- [Prompt]:
Within the material below, how many lines carry the word "Risale"? State only the number.

───── Dataset extract

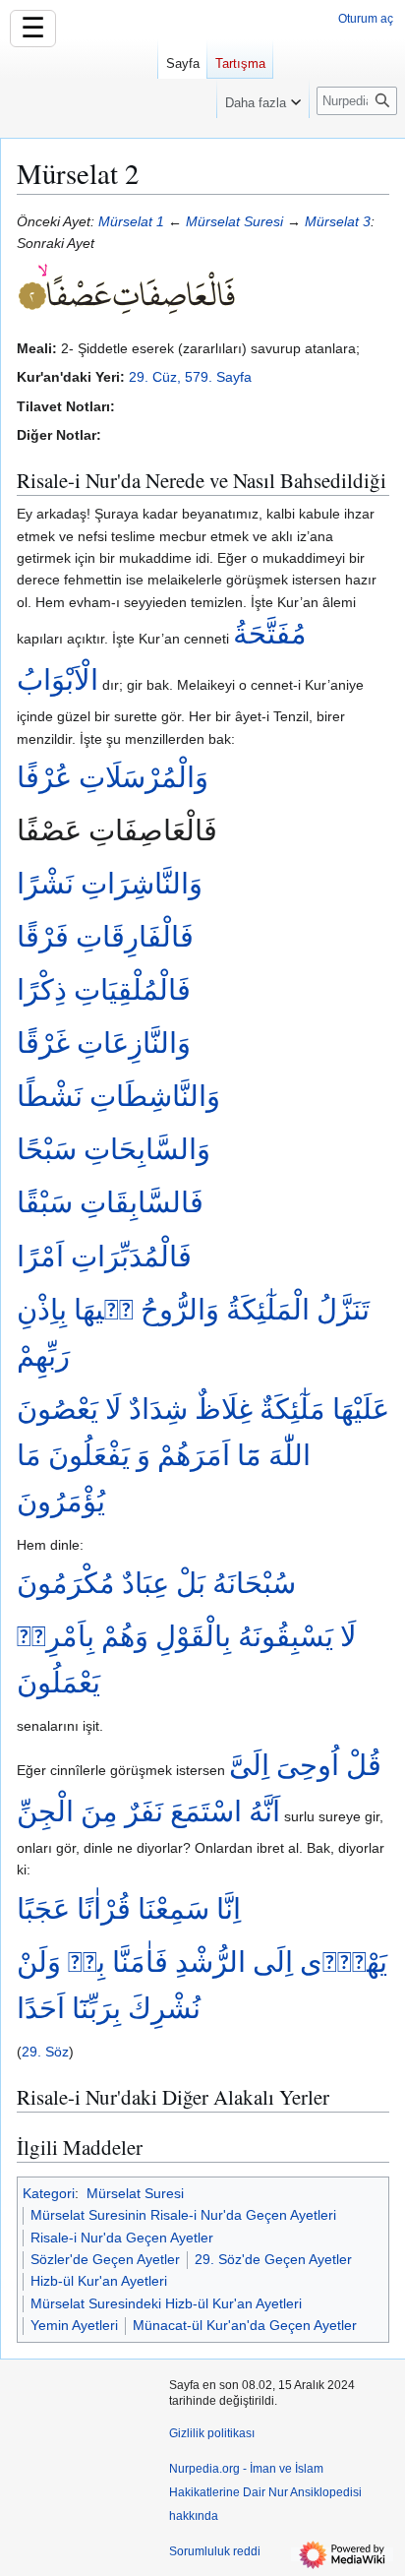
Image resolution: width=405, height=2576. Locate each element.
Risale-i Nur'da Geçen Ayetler (121, 2237)
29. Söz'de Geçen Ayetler (273, 2259)
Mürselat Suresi (234, 221)
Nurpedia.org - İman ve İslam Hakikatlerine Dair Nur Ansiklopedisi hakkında (265, 2492)
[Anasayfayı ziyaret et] (78, 78)
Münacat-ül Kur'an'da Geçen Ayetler (245, 2325)
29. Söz (45, 2051)
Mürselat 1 (131, 221)
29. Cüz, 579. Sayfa (190, 377)
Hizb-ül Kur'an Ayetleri (98, 2281)
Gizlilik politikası (212, 2433)
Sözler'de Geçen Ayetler (105, 2259)
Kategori (49, 2193)
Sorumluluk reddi (214, 2551)
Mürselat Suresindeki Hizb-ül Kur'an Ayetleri (166, 2303)
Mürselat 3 (338, 221)
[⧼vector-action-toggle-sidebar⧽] (78, 86)
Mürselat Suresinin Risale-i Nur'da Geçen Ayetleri (183, 2215)
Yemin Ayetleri (74, 2325)
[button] (263, 98)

──────────

- [Answer space]:
2